Fils aîné de Benedikt Perutz, industriel prospère dans le
textile, Leonard Perutz, dit Leo Perutz, est issu d´une famille d´ascendance
juive-espagnole (peut-être Pérez en espagnol),établie depuis au moins 1730 dans
la ville de Rakovnik, en Bohême –Centrale, alors partie intégrante de l´empire
austro –hongrois (située aujourd´hui en Tchéquie). Essentiellement laïque, la
famille n´attribuait pas une importance primordiale à la religion. Partagé
entre sa passion pour la littérature et l´intérêt pour les mathématiques, il a
fini dans un premier temps par opter pour cette deuxième voie,quittant à l´âge
de 17 ans la ville de Prague pour suivre des études à Vienne, la capitale de
l´empire. Quoiqu´il ne soit pas aujourd´hui connu comme mathématicien, il a
quand même laissé des traces dans cette science exacte, surtout en tant
questatisticien : il a découvert une formule qui porte son nom, employée
pendant des années, pour déterminer les taux de mortalité. Il a également
publié un traité de bridge fondé sur le calcul des probabilités. En ce sens, il
a officié à Trieste dans la compagnie d´assurances italienne Assicurazioni
Generali –où Kafka a également travaillé pendant quelques mois dans les bureaux
de Prague – en tant qu´actuaire, un professionnel justement spécialiste de
l´application du calcul des probabilités et de la statistique aux questions
d´assurances, de prévention, de comptabilité et analyse financière associée et
de prévoyance sociale. Le mot actuaire provient du latin actuarius signifiant
un fonctionnaire qui faisait la tenue des livres comptables dans l´antiquité
romaine.
La capitale de l´empire austro-hongrois était à l´époque,à
l´instar de Londres, Berlin et surtout Paris, un foyer culturel de haute volée
en Europe, à l´avant-garde du monde intellectuel. Dans les traditionnels et cosmopolites
cafés viennois, on pouvait côtoyer des noms de la littérature comme Robert
Musil ou de la peinture comme Egon Schiele ou Gustav Klimt. Pourtant, la
première guerre mondiale –où Leo Perutz, appelé à servir sur le front de l´Est
a reçu une balle dans le poumon –a non seulement mis un terme à cette
effervescence culturelle, mais a surtout provoqué l´écroulement de l´empire des
Habsbourg, une communauté multiculturelle et multiethnique, qui a représenté la
fin de tout un monde que Stefan Zweig a excellemment décrit dans son magnifique
livre Le monde d´hier. Une fois rétabli, Leo Perutz a passé le reste de la
guerre à travailler dans le bureau de presse avant de se marier en 1918.
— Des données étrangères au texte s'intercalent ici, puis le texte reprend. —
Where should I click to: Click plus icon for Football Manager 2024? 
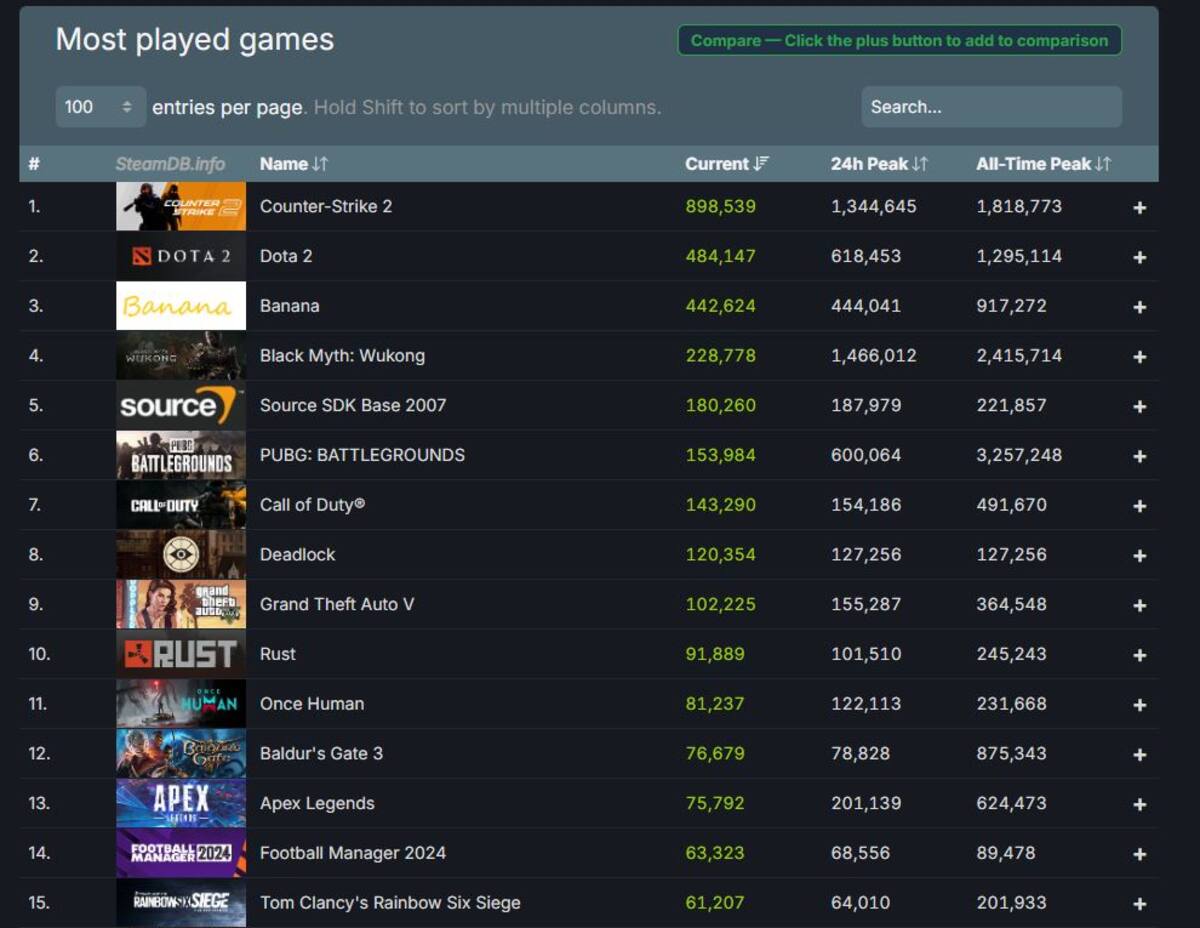point(1139,854)
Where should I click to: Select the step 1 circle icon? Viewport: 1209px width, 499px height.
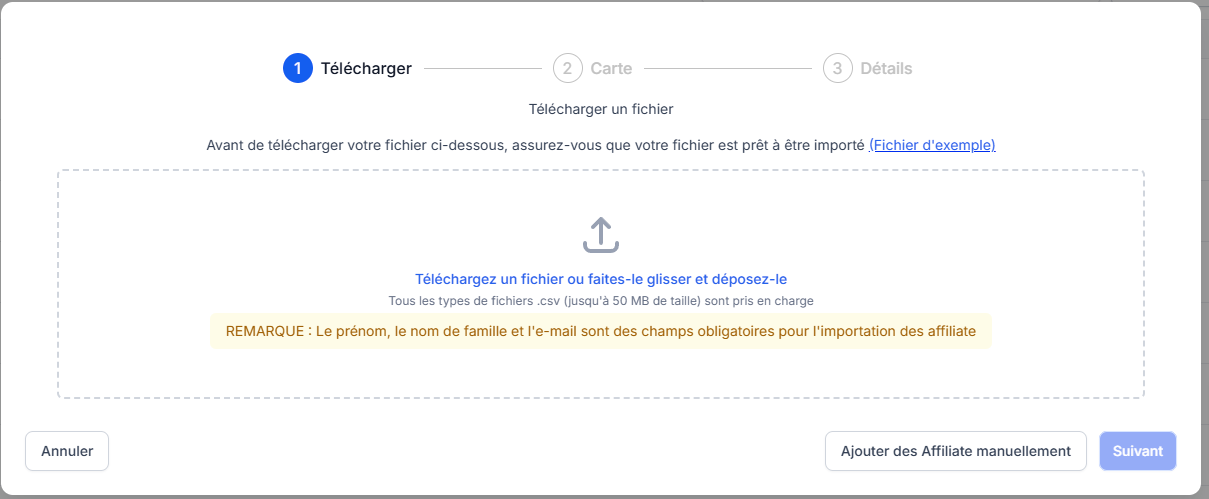[x=298, y=69]
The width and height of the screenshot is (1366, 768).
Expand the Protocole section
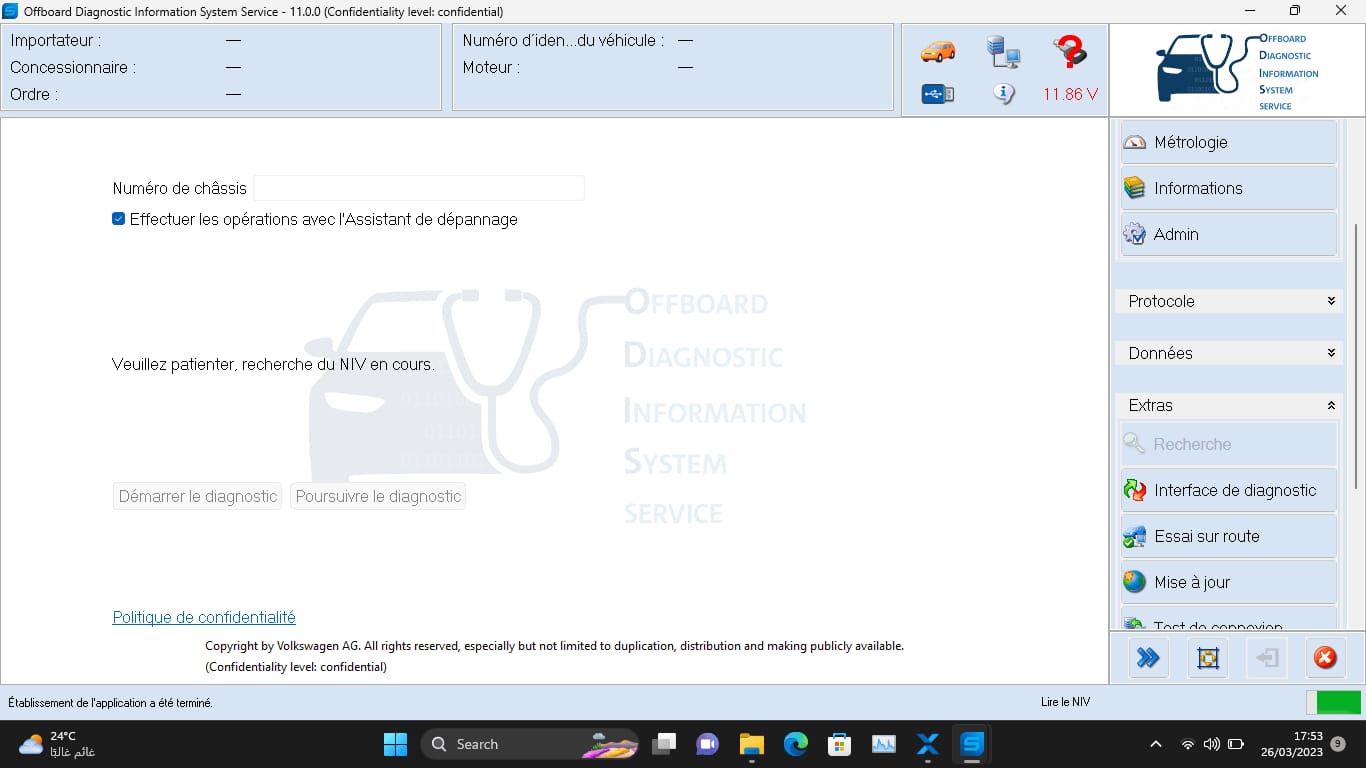pos(1229,301)
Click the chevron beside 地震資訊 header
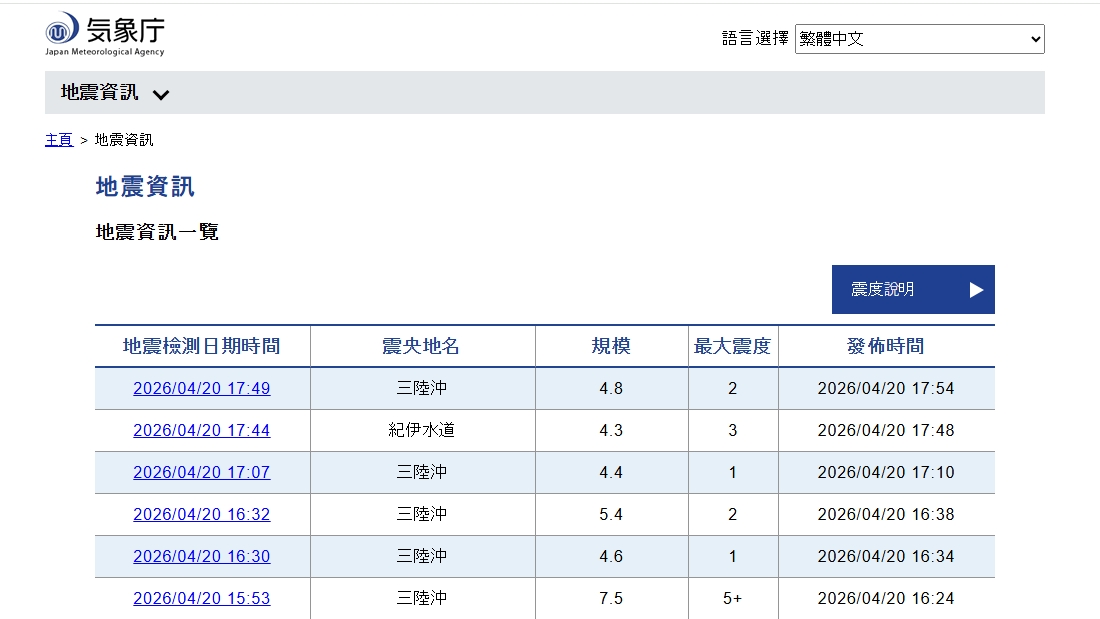Viewport: 1100px width, 619px height. [x=161, y=95]
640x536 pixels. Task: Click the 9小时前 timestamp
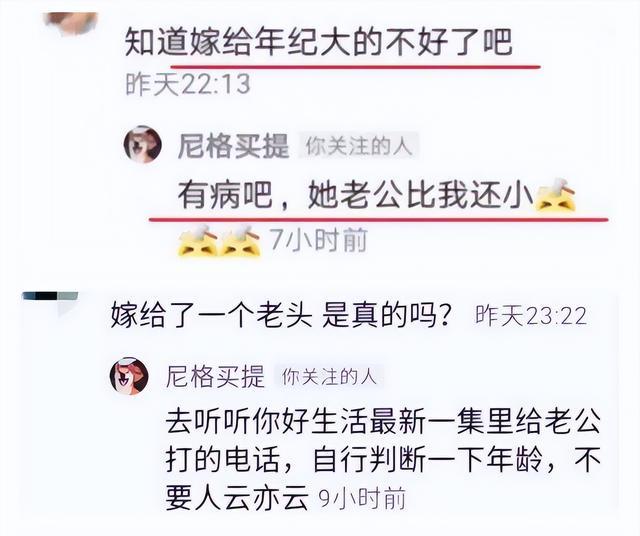tap(362, 499)
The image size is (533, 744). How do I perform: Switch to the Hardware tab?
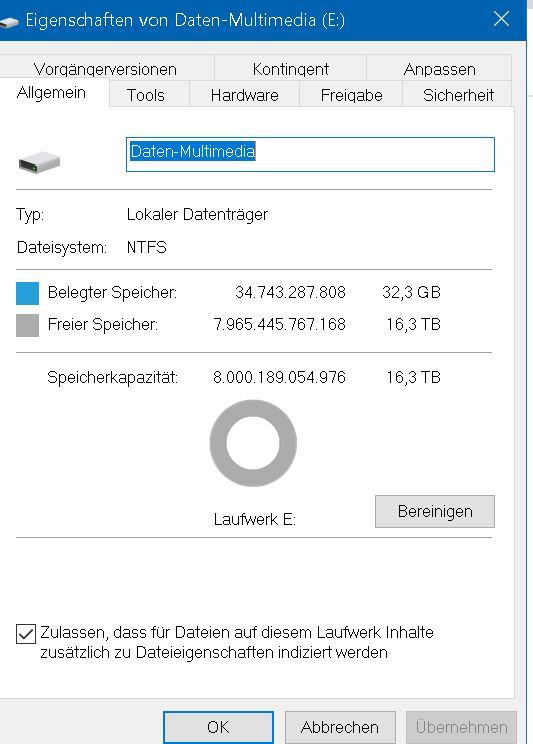pos(244,95)
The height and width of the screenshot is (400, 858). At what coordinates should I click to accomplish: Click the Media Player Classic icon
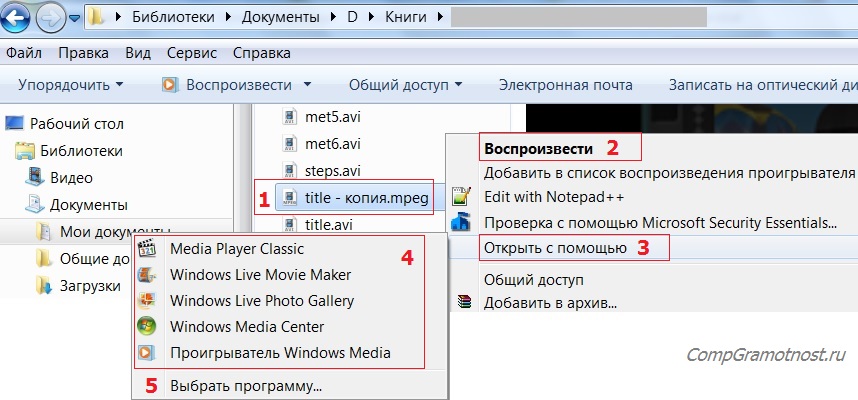(148, 248)
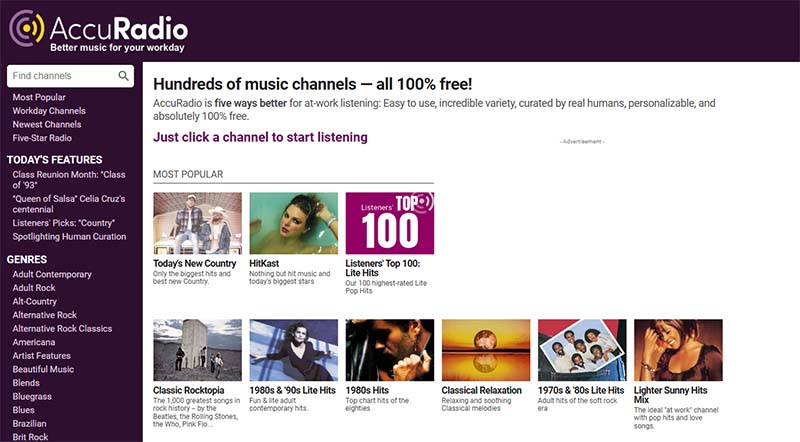Image resolution: width=800 pixels, height=442 pixels.
Task: Open Workday Channels in the sidebar
Action: (x=49, y=111)
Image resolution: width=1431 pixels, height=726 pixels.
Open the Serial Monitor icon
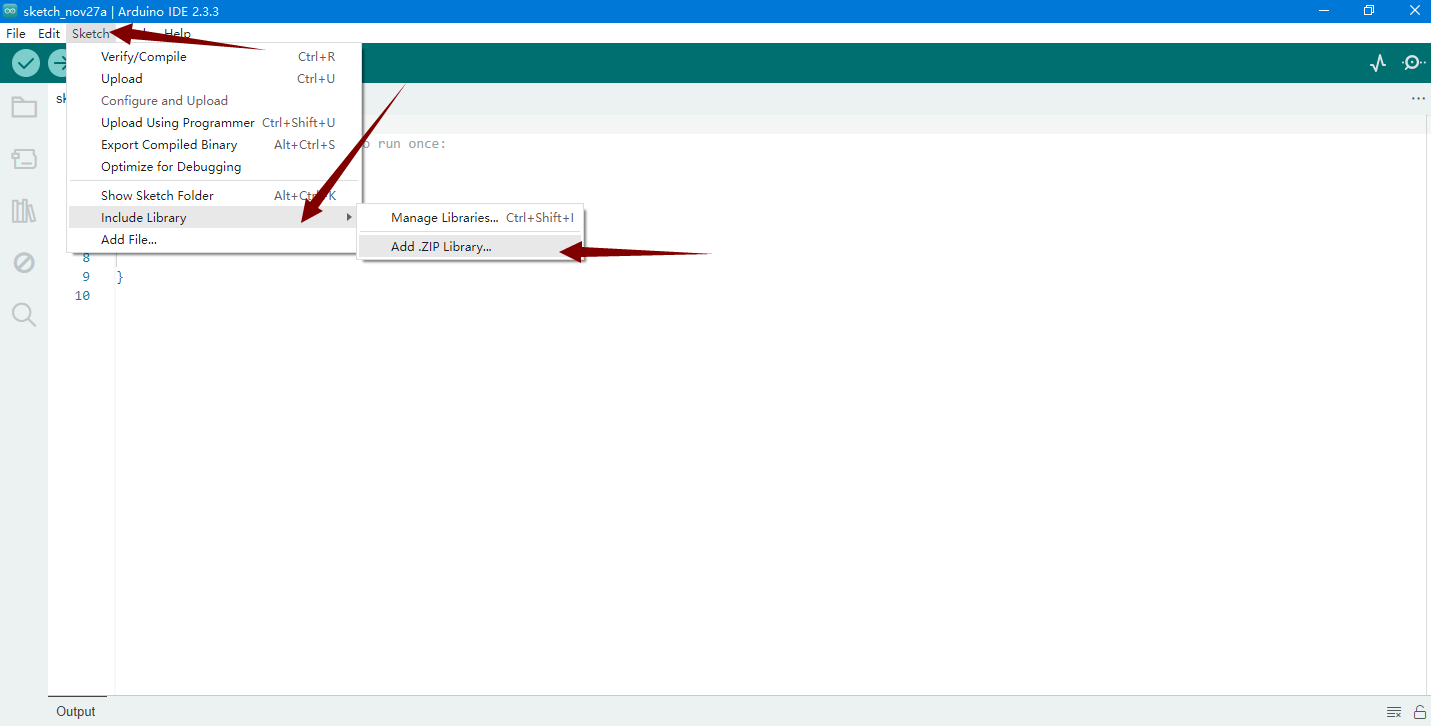click(x=1413, y=63)
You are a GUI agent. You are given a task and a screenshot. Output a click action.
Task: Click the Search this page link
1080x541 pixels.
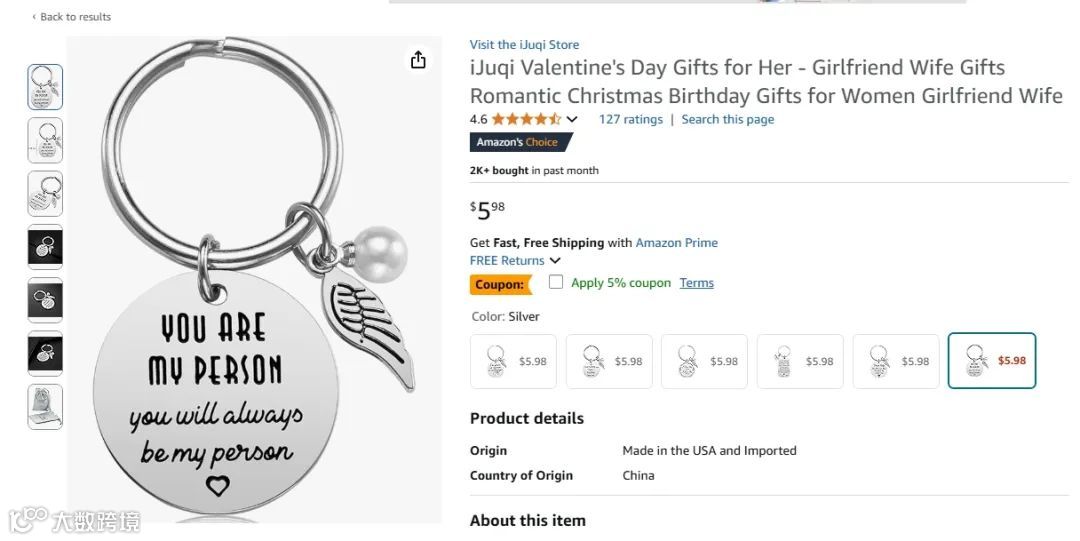point(727,119)
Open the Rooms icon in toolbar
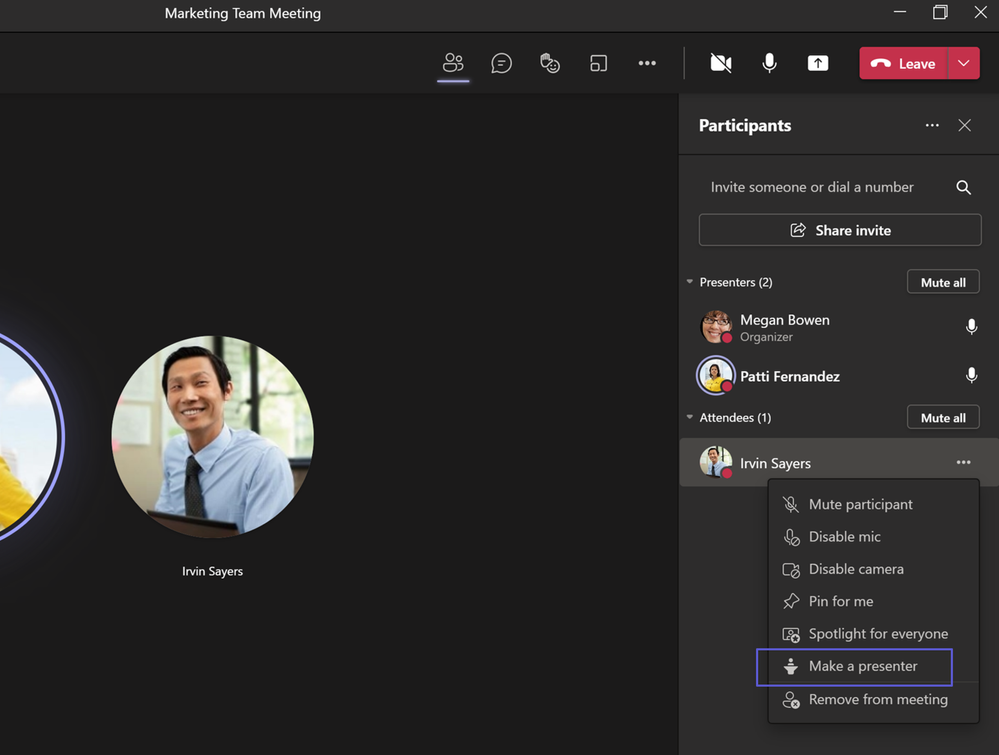Image resolution: width=999 pixels, height=755 pixels. [x=598, y=63]
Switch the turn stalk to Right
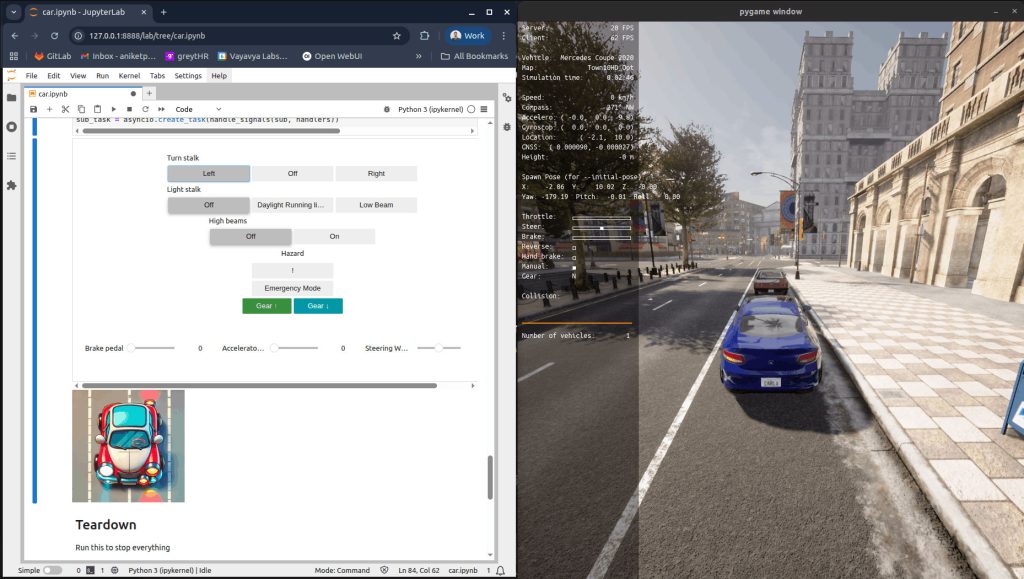The image size is (1024, 579). pos(376,172)
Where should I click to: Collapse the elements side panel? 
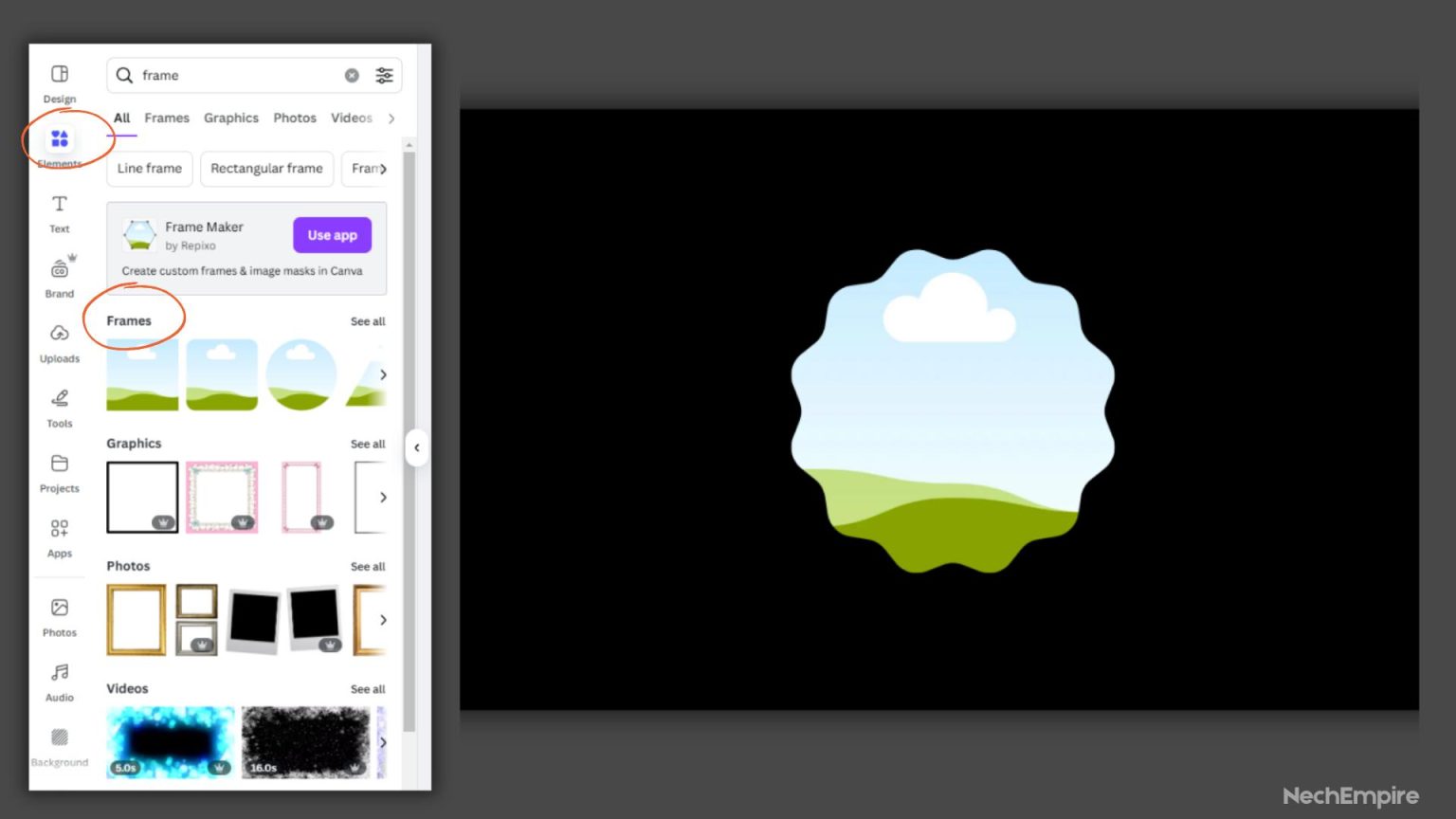point(416,448)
À cette époque, il avait déjà commencé de se consacrer à
sa véritable passion, la littérature pour laquelle –c´est le moins que l´on
puisse dire – il était particulièrement doué. Il a fréquenté Franz Kafka,
Bertold Brecht, Franz Werfel ou Alexander Lernet-Holenia et quelques noms
majeurs de la littérature universelle ont compté parmi ses admirateurs :
Jorge Luis Borges, Italo Calvino, Graham Greene, Hermann Broch ou le philosophe
Theodor Adorno, entre autres. Borges l´a qualifié de Kafka aventureux et avec
Adolfo Bioy Casares l´a sélectionné pour leur collection de livres policiers El
Séptimo Círculo (Le Septième Cercle). Robert Musil, pour sa part, l´a tenu pour
un des précurseurs de la fiction journalistique.
Pour Linda Lê qui, on l´a déjà vu plus haut, a su décrire
l´univers de Leo Perutz, l´ écrivain autrichien a peuplé son enfer de héros
négatifs qui ne participent de la vie que, pour en éprouver, sur le mode
dérisoire ou sur le mode tragique, l´horreur : «Dans le monde de Perutz,
il n´y a pas d´acquittés, seulement des condamnés. Ceux-là prennent deux
visages : ou bien, ils jouent les bouffons, offrant leur vie comme
divertissement au démiurge ricanant, à
l´exemple de Berl Landfahrer, l´éternel fiancé de la mouise (La nuit sous le
pont de pierre) ou du barbier de Paris qui se croit promis à une haute
destinée(Turlupin) ; ou bien ils se dressent contre ce Dieu qui «se
console des ennuis de l´éternité par l´exercice raffiné de ses vengeances. Leur
révolte fait d´eux des réprouvés, des hommes frappés d´un signe d´infamie tel
le cavalier suédois, portant au front la marque écarlate du gibet, tel Franz
Grumbach, le comte rebelle au visage lacéré (La troisième balle)».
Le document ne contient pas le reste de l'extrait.